Andrew Gilbert on September 25, 2018
Pianist Dawn Clement with soprano saxophonist Jane Ira Bloom | Credit: Stuart Brinin

When a music festival’s mojo is working, every set seems to bump up against each other as if part of an expansive conversation about form, expression, collaboration, and the state of the art form itself. It didn’t take long for the synergy to assert itself Friday night on the Monterey County Fairgrounds, where the 61st Annual Monterey Jazz Festival unfolded over the course of three days. In an eagerly awaited and overdue breakthrough, the world’s longest continuously running jazz festival made a concerted effort this year to present women-led ensembles, and the results were both jaw-droppingly revelatory and utterly quotidian.

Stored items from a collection
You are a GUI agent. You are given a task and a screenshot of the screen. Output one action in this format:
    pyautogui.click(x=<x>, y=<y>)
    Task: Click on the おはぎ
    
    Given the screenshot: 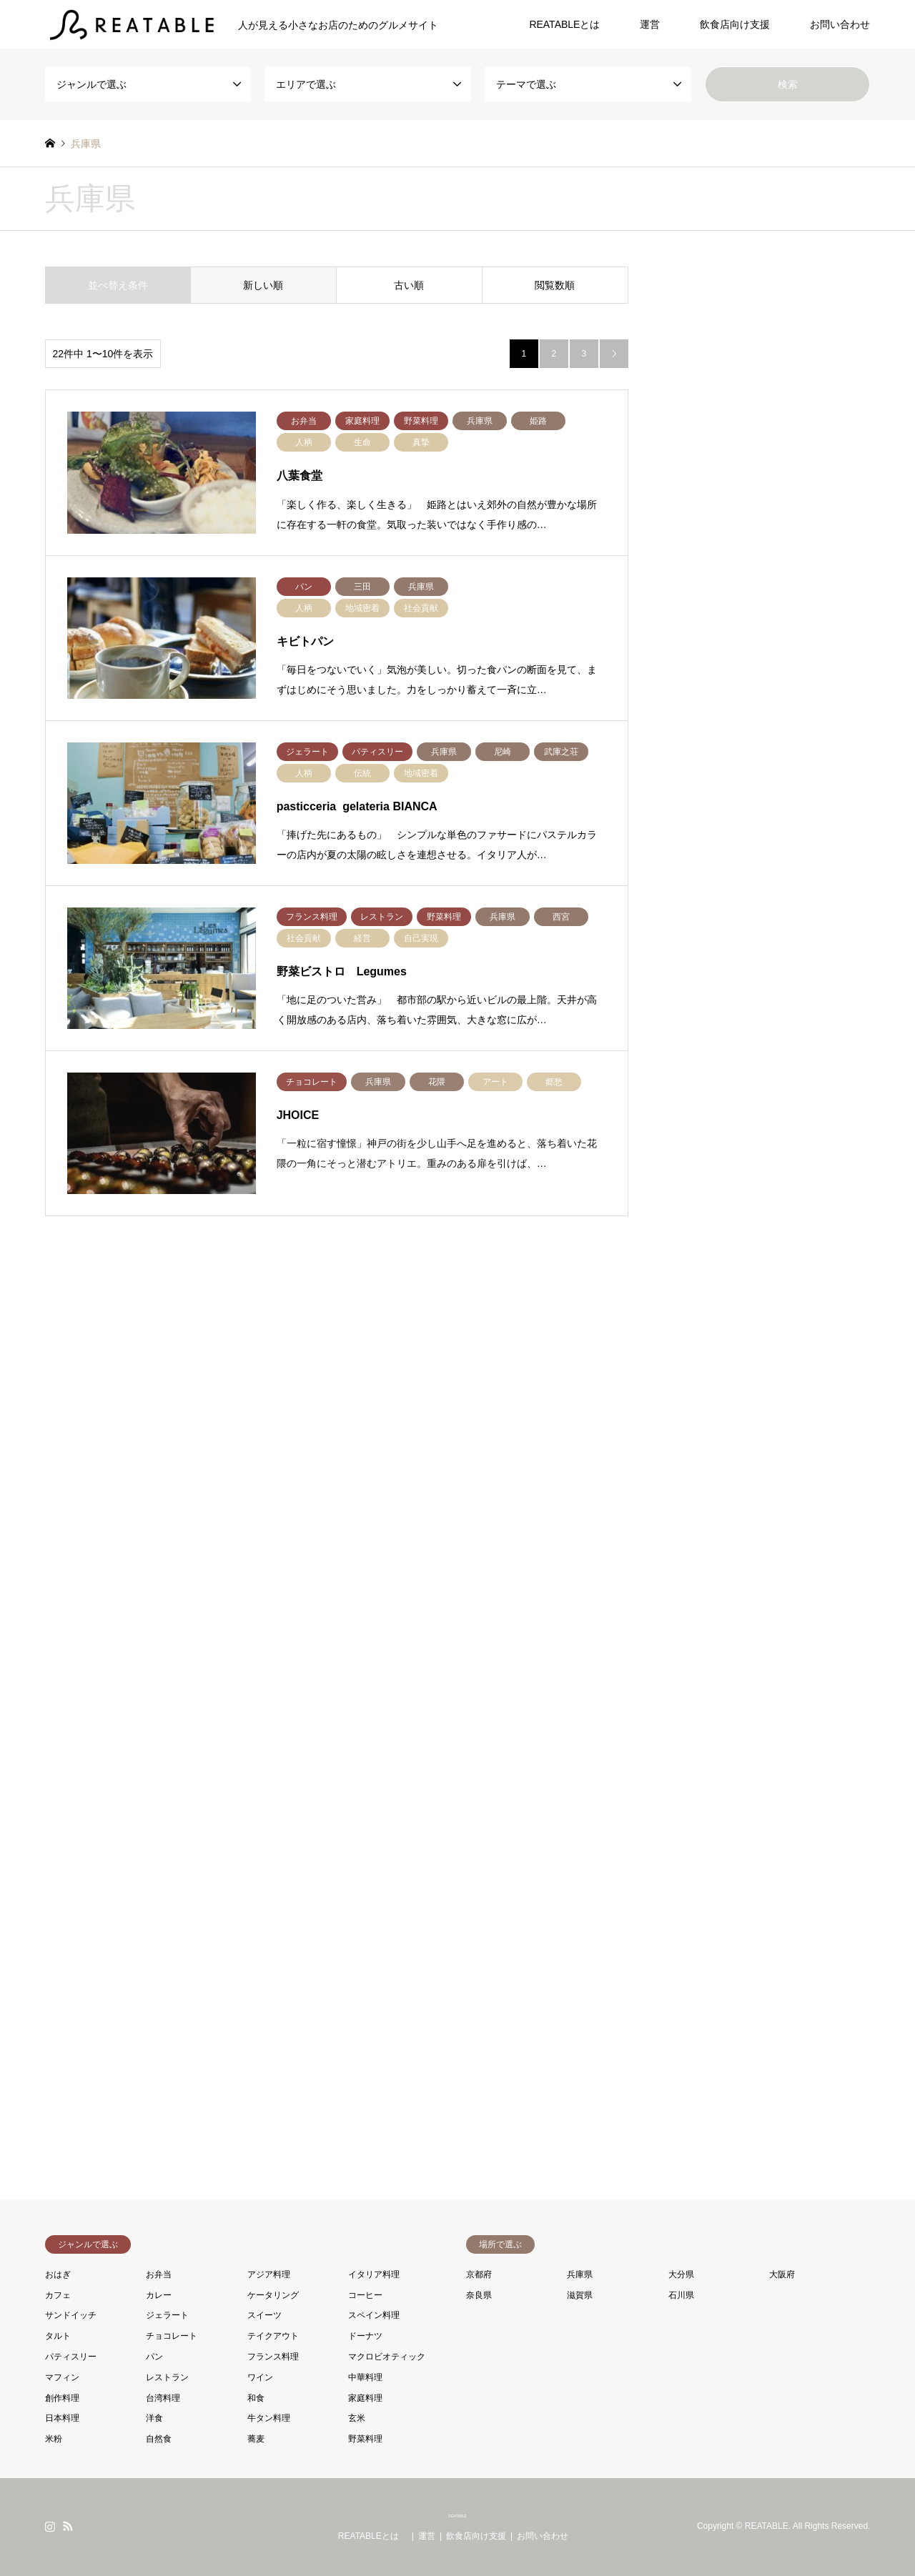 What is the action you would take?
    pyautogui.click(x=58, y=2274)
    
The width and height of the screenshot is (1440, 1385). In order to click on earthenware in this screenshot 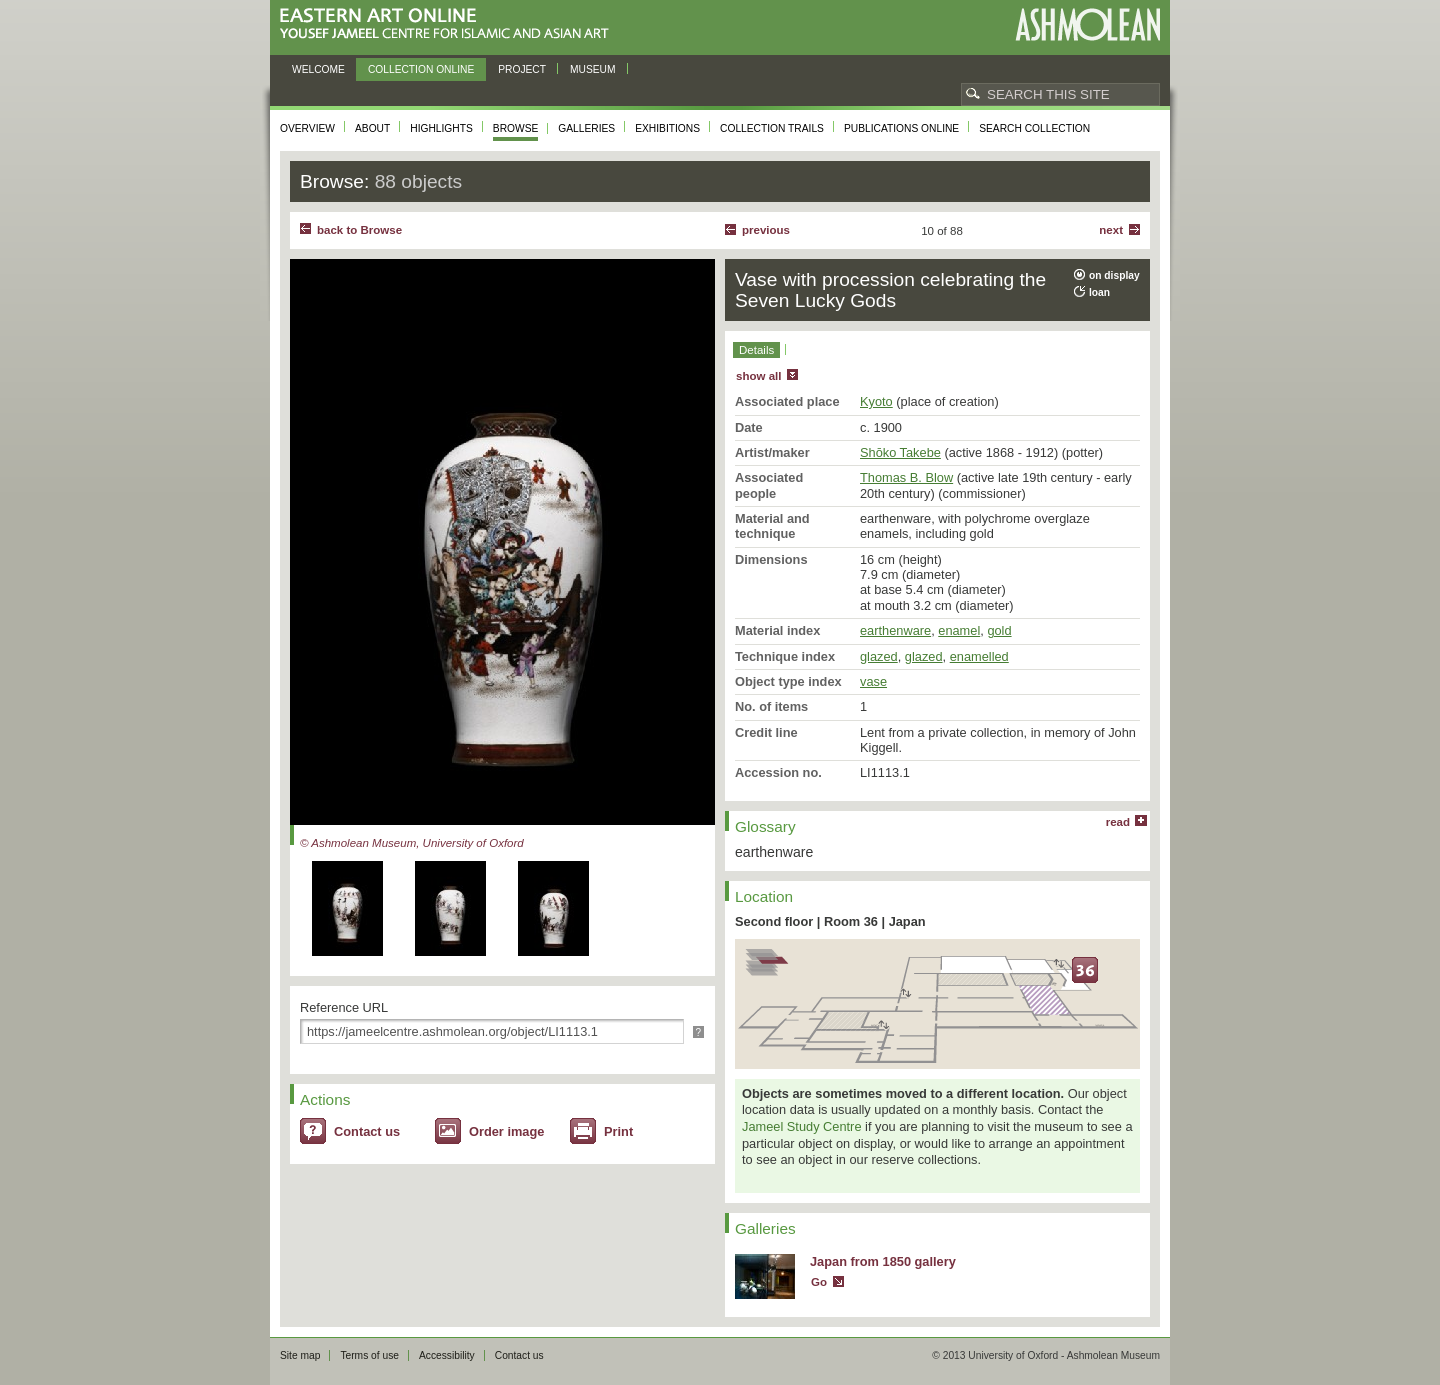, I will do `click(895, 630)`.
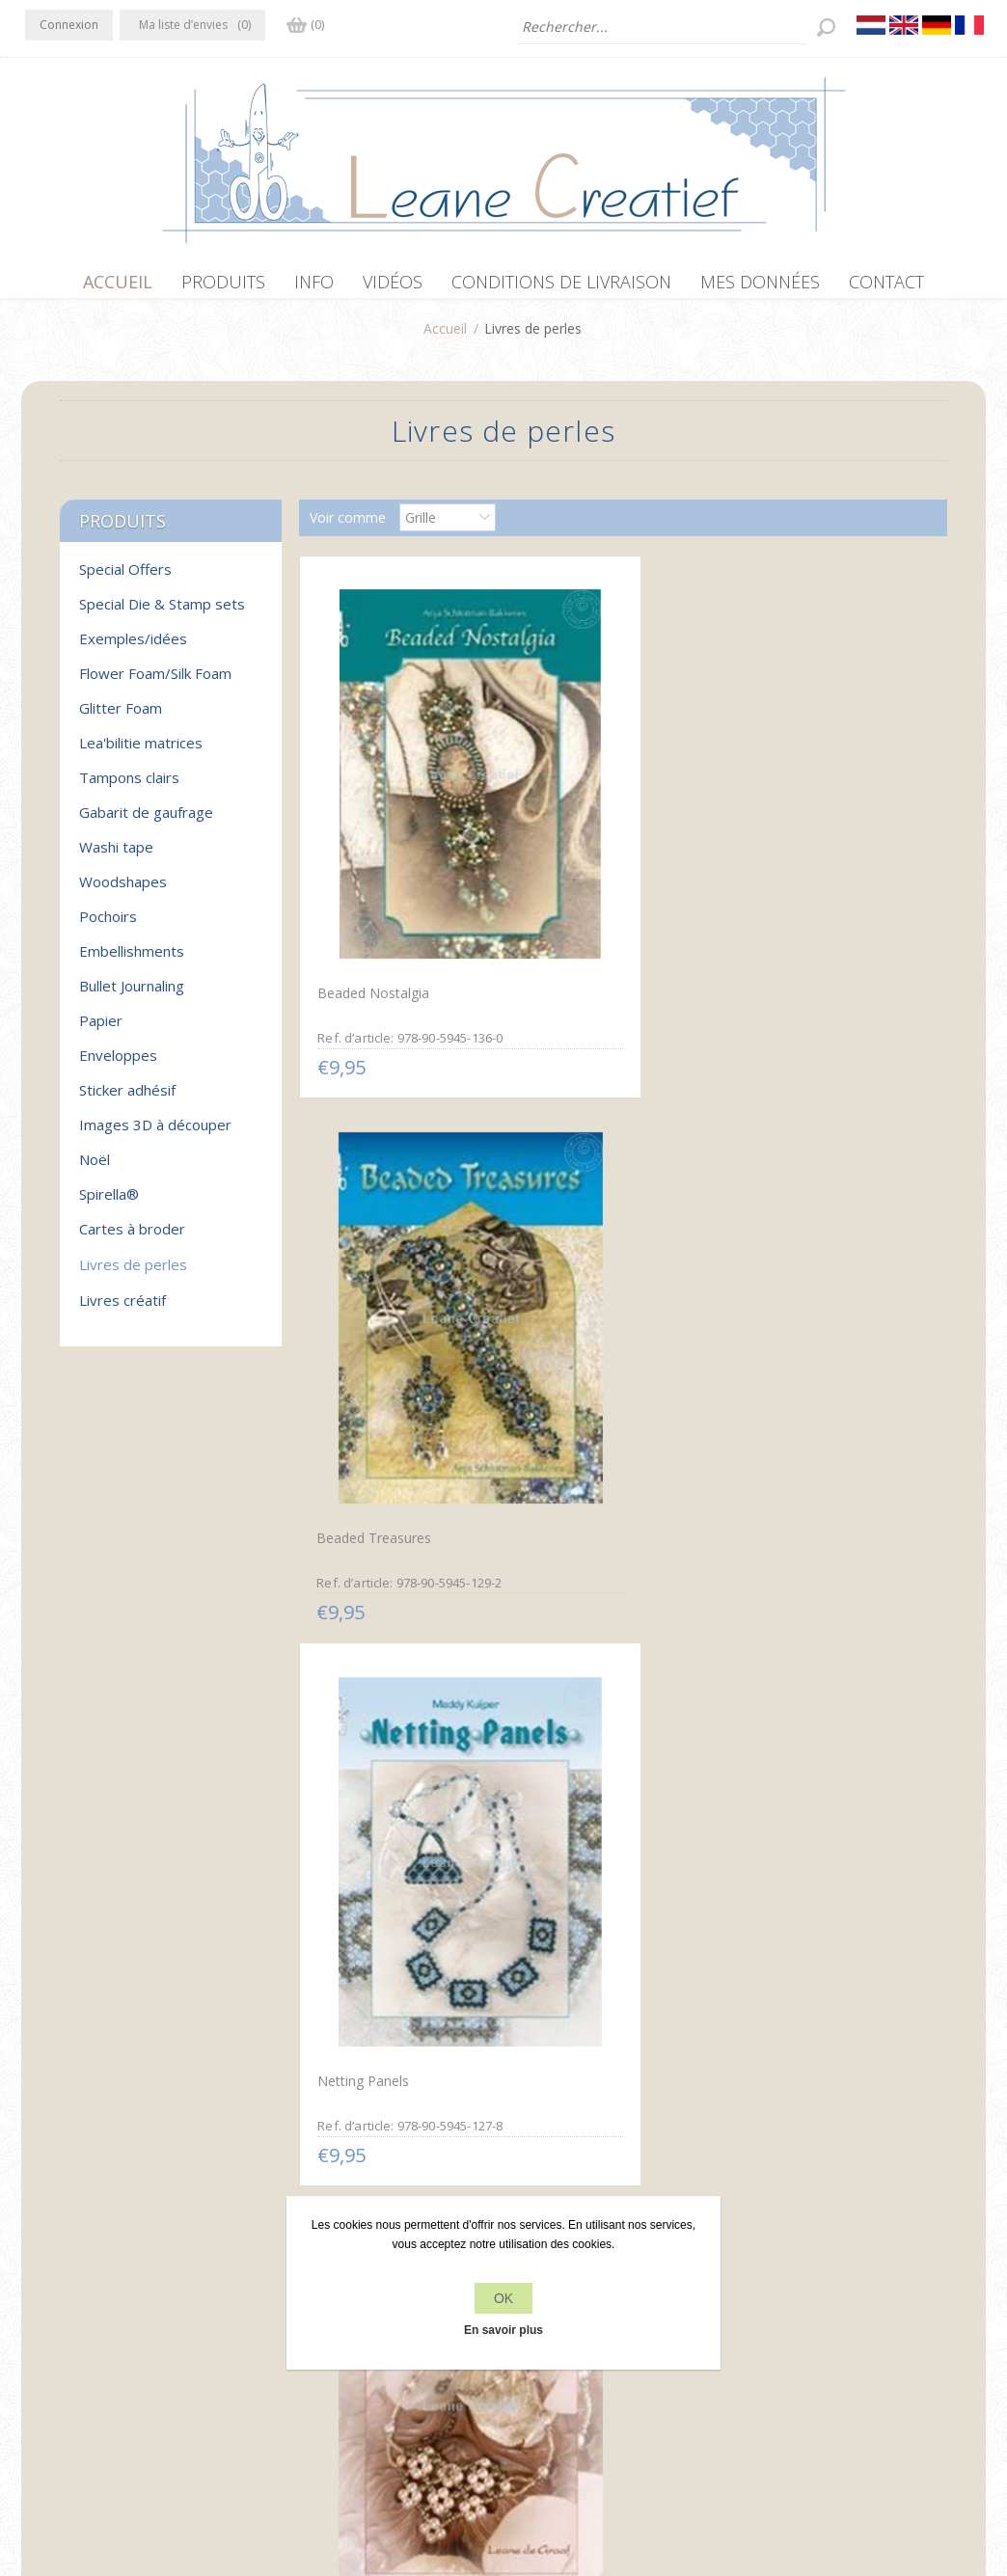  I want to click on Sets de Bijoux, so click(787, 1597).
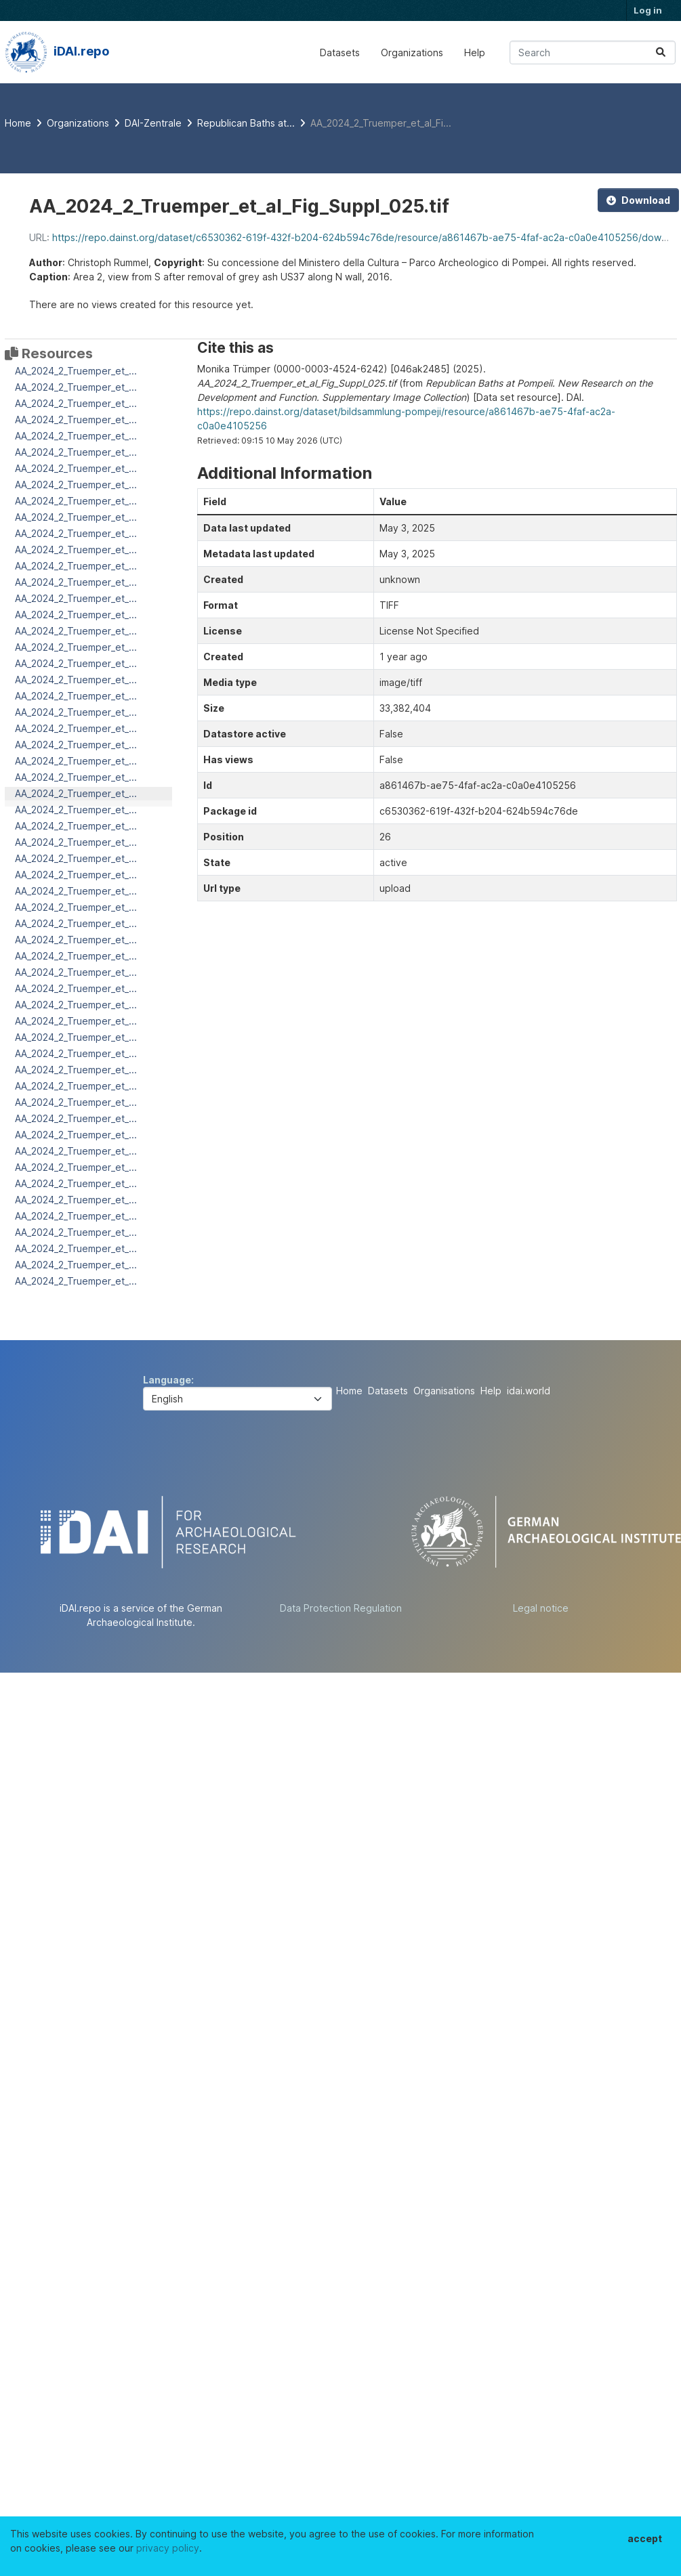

→ What to work on
1. List every person named in the Monterey Jazz Festival text.
2. Copy word for word the part of the Monterey Jazz Festival text from "Andrew Gilbert on" up to and including "and utterly quotidian.".

→ Outputs by task
1. Andrew Gilbert, Dawn Clement, Jane Ira Bloom, Stuart Brinin

2.
Andrew Gilbert on September 25, 2018
Pianist Dawn Clement with soprano saxophonist Jane Ira Bloom | Credit: Stuart Brinin

When a music festival’s mojo is working, every set seems to bump up against each other as if part of an expansive conversation about form, expression, collaboration, and the state of the art form itself. It didn’t take long for the synergy to assert itself Friday night on the Monterey County Fairgrounds, where the 61st Annual Monterey Jazz Festival unfolded over the course of three days. In an eagerly awaited and overdue breakthrough, the world’s longest continuously running jazz festival made a concerted effort this year to present women-led ensembles, and the results were both jaw-droppingly revelatory and utterly quotidian.